Now100 · 31/01/2019 06:50

Don't these people realise valentine cards are for romantic relationships?

another20 · 31/01/2019 07:14

How is the rest of her relationship with him and you? What is shelike generally?

bigandbumpy · 31/01/2019 07:16

It's odd and unnecessary!!

ClownsAndJokers · 31/01/2019 07:16

Does she have anyone else to send a card to? I'd love a card for valentine's day, wouldn't really mind who it was from! It's just an expression of love, surely?

areyoubeingserviced · 31/01/2019 07:21

Unless there’s a backstory, I can’t see the big deal. It’s just a family tradition

AttilaTheMeerkat · 31/01/2019 08:10

Its both odd and unnecessary from her. Valentines cards are declarations of romantic love.

How does your H feel about receiving this from his mother?. Did she send him this type of card every year prior to your marriage?.

Notcoolmum · 31/01/2019 08:11

It sounds like a harmless family tradition. My nana always got me one and if she was still alive I’d expect to still be getting them. It’s not about romance, it’s a tradition between them.

They are entitled to have their own relationship that is separate to you. I hope my son and I continue to have a loving and wonderful relationship once he is all grown up and partnered.

finn1020 · 31/01/2019 08:12

That’s kind of sweet, and kind of weird, and kind of funny. Harmless though, why not?

SauvingnonBlanketyBlanc · 31/01/2019 08:23

My son is 4 and I can honestly say I've never got him a Valentines card.Ewwww

Rachelsmum10 · 31/01/2019 09:22

Well, there is a back story - She has never really ever thought I was good enough for him - she thinks the sun shines out of his bottom (if only she knew!). She will make snide remarks from time to time about my housekeeping abilities (I work a 45 hour week!) in front of my children and sometimes to my face. She has now taken to changing our bedding every week (on a Thursday when she watched the kids). I have always been told to keep quiet and not bite back for the sake of peace. I think that this is just one more thing she does to piss me off. She is very passive aggressive. Perhaps I just take things too personally....

OP posts:
Musti · 31/01/2019 09:27

Let her change the bedding and don't take it personally. You both work so it's as much a dig at your husband as it is you or maybe she's being helpful. I would pull her up on criticising you or make passive aggressive comments back - say, yes you wish you were a lady of leisure like she was and was able to have a spotless house or tell the children in front of her how important it is for a woman to have a job and use her brain and not just be a boring housewife etc.
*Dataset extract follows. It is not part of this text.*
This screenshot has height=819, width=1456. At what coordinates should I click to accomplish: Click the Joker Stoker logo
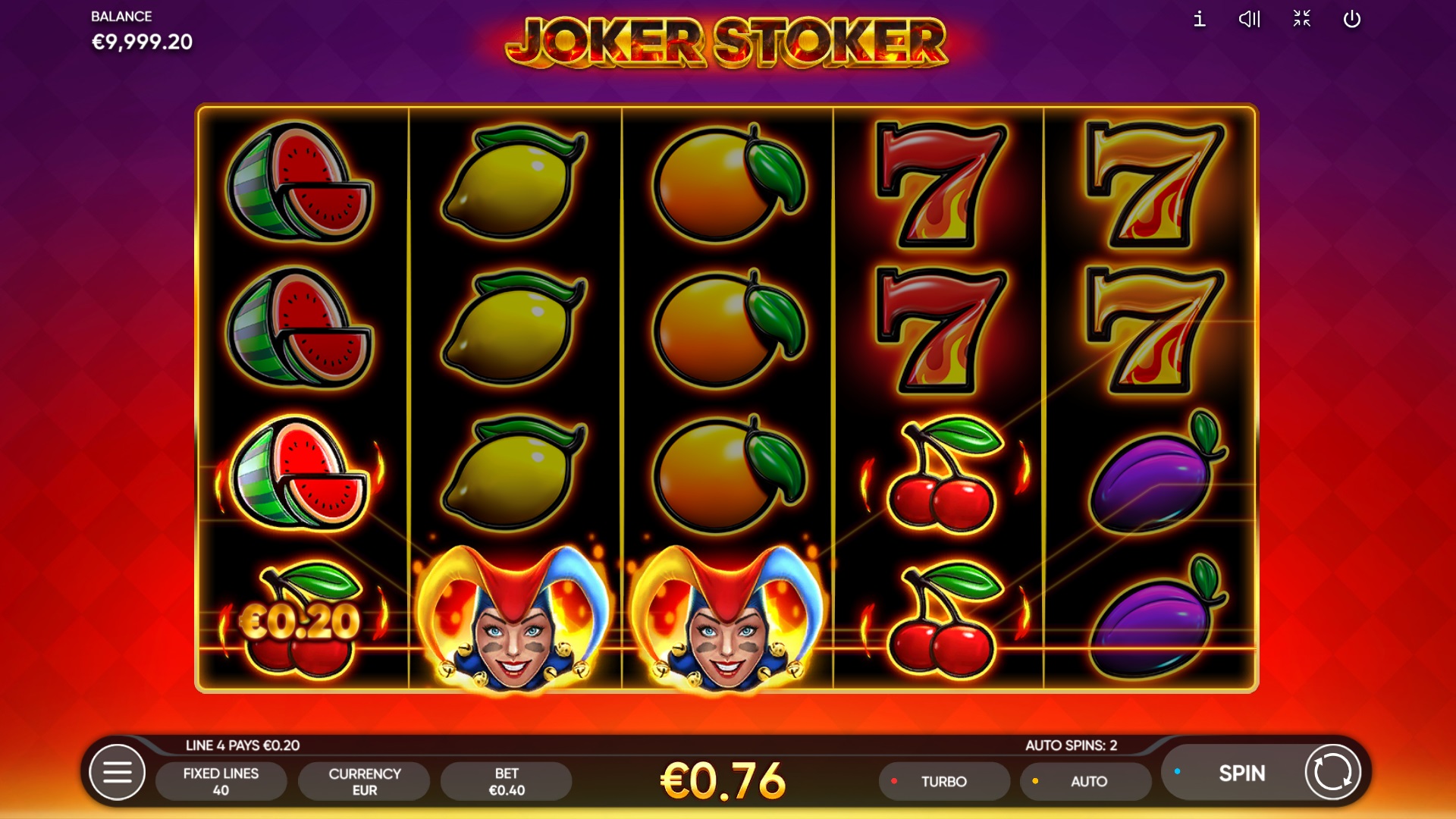(x=726, y=42)
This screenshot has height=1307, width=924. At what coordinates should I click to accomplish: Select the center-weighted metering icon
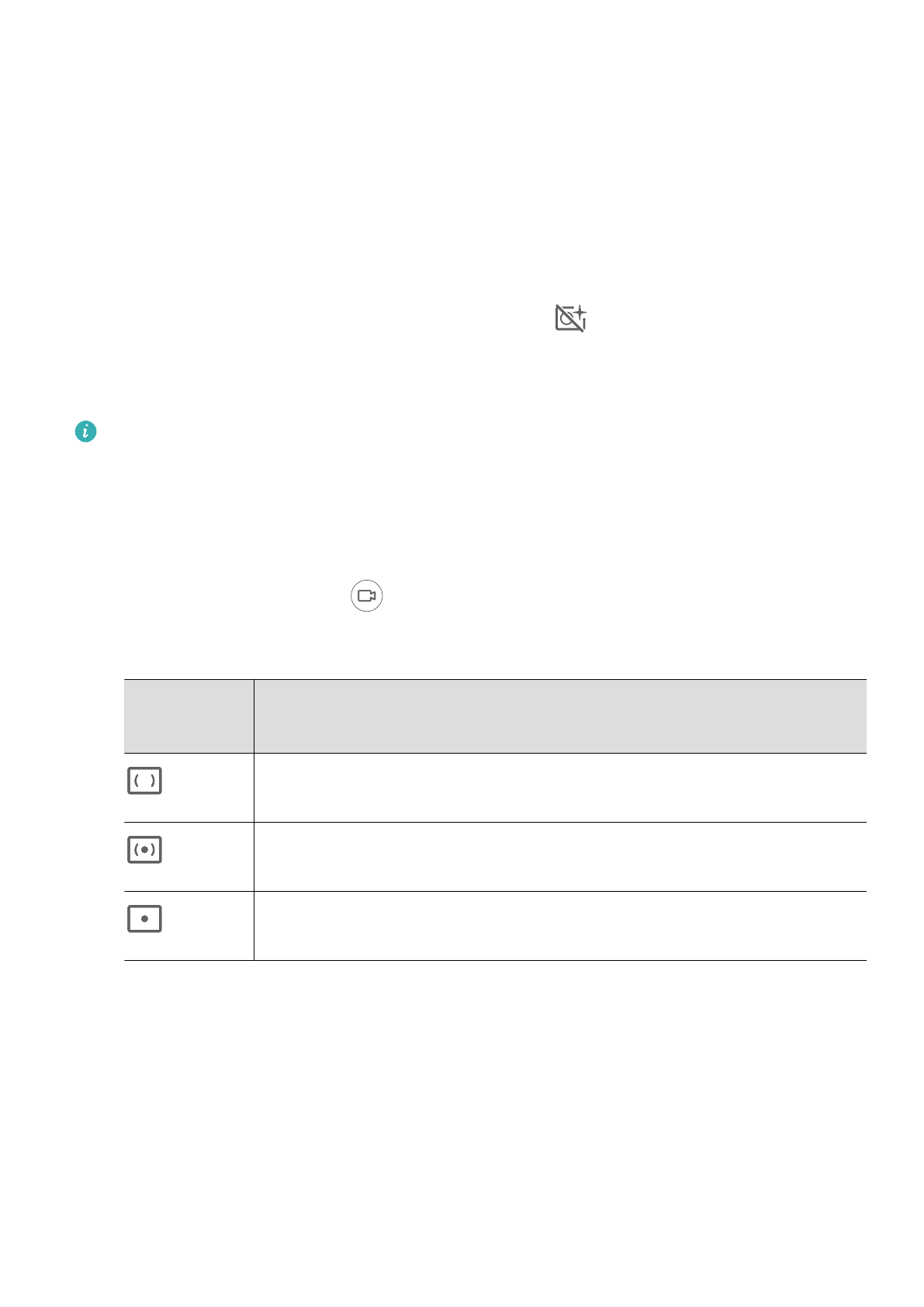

WelcomeToShootingStars · 31/01/2019 09:28

Yes she does sound like a monster, looking after your children for you and doing some chores.

You sound awfully bitter over something which has no bearing on your relationship whatsoever.

DuffBeer · 31/01/2019 09:28

Ha it's a bit cringe really. Does she sign off with "love from your secret admirer"?

Disfordarkchocolate · 31/01/2019 09:30

Changing your bedding, that's creepy!